┏━━

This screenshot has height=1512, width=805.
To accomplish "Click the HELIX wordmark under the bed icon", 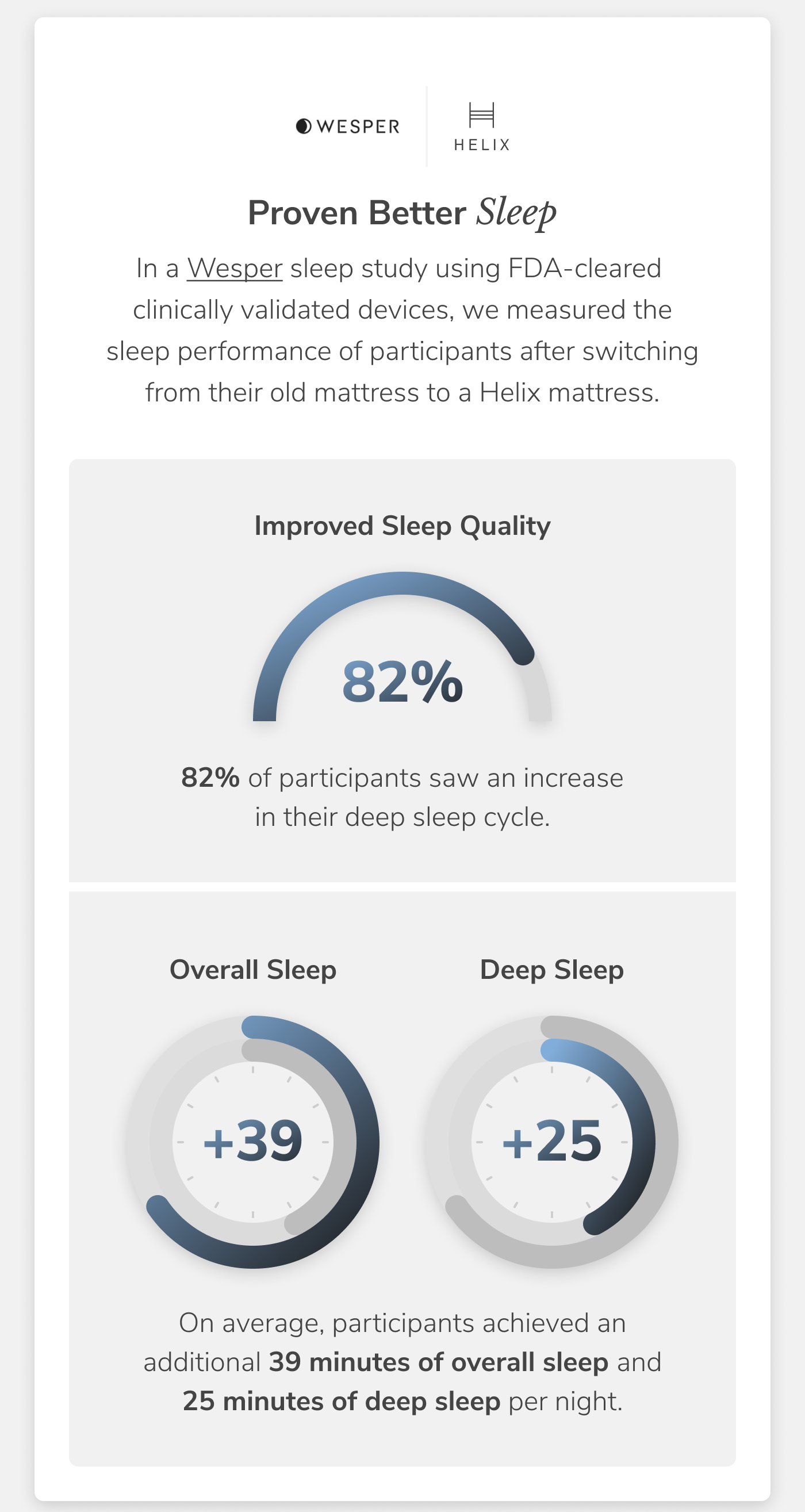I will tap(482, 145).
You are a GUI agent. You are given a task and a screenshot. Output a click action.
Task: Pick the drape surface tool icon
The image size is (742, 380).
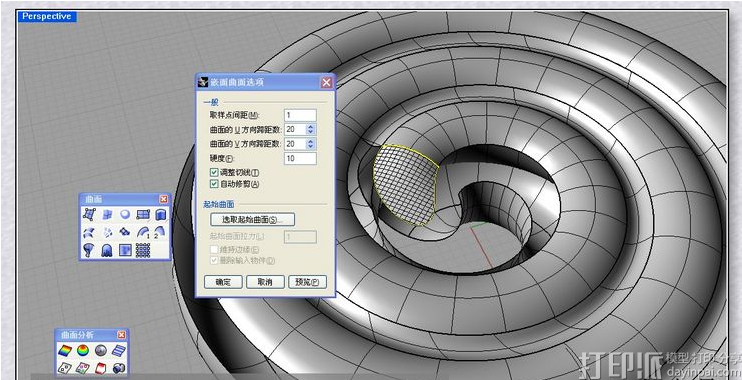pyautogui.click(x=107, y=250)
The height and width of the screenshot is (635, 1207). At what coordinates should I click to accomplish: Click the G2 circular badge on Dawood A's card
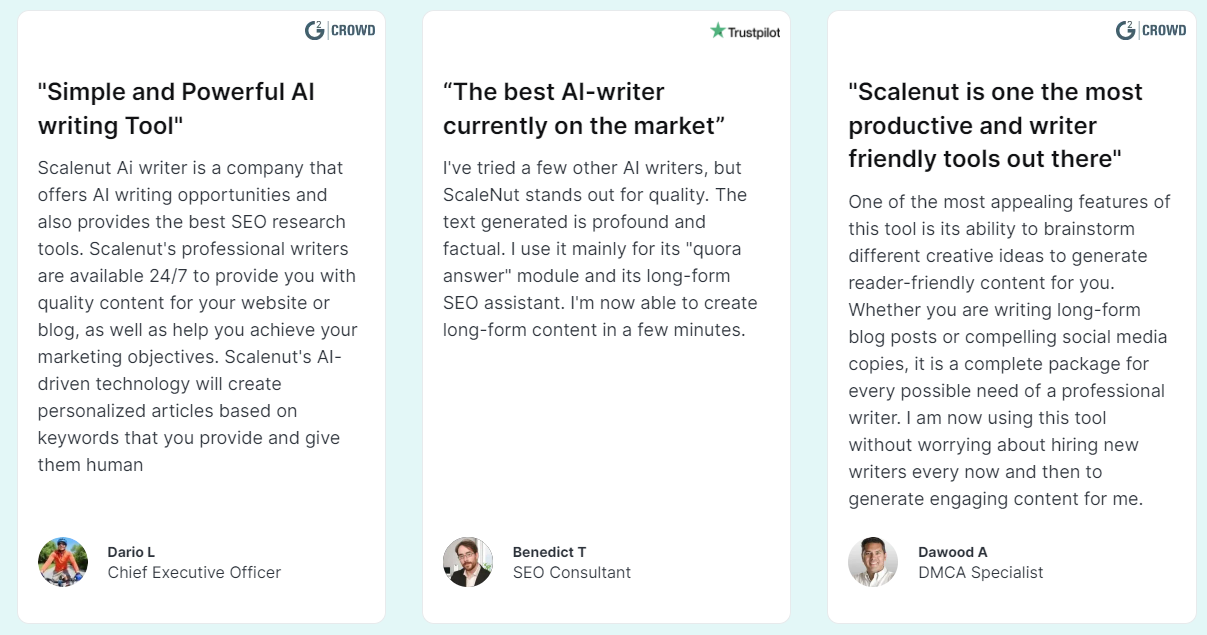(1126, 31)
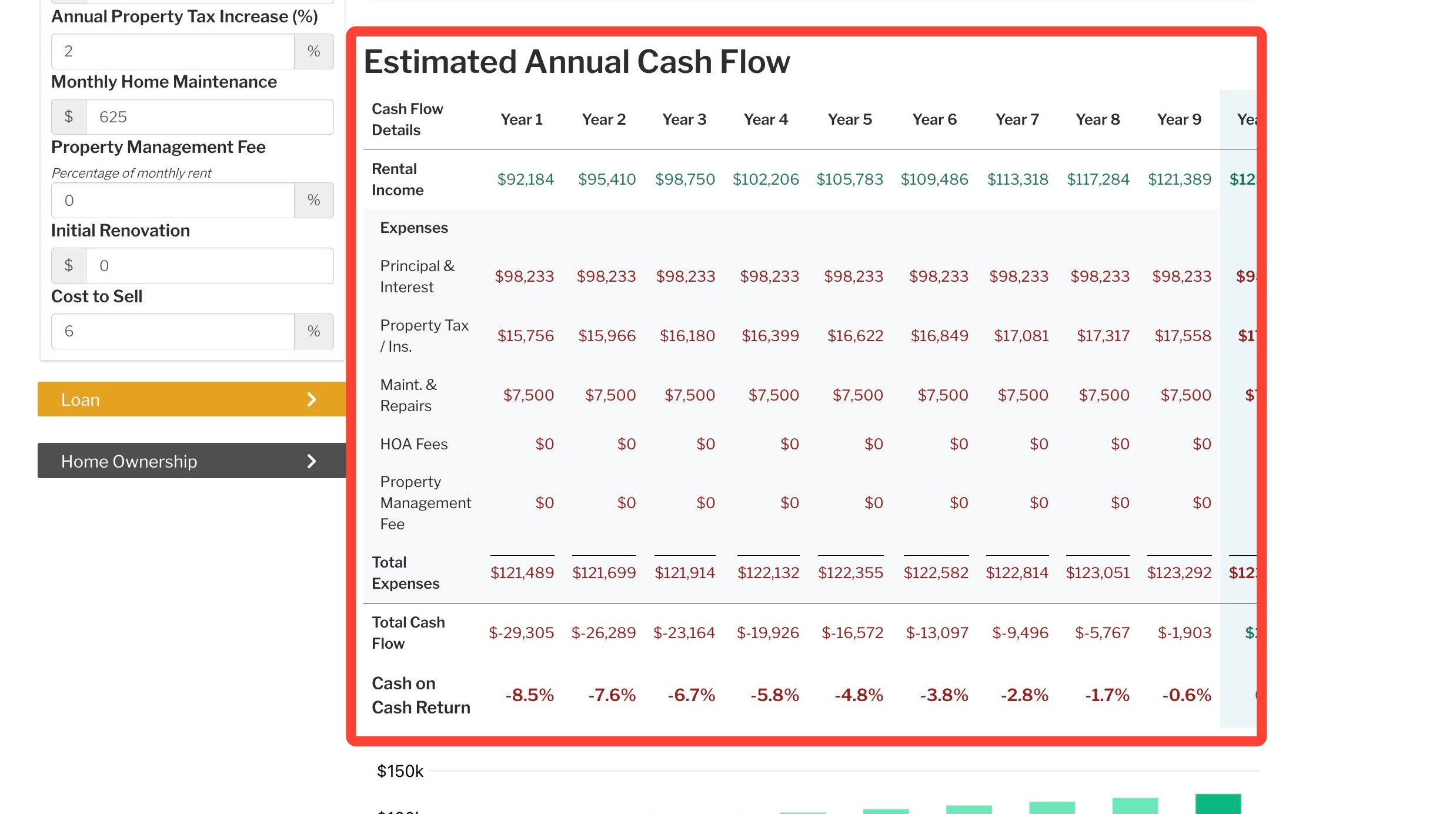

┗━━

**What is being asked**
Once the line containing "The image size is (742, 380)." has been found, write out exactly that line and each one after it through the end of the data, leaving out every picture.

**Task output**
The image size is (742, 380).
pyautogui.click(x=107, y=250)
The height and width of the screenshot is (635, 1207). At what coordinates should I click to accomplish: Click the G2 circular badge on Dawood A's card
(1126, 31)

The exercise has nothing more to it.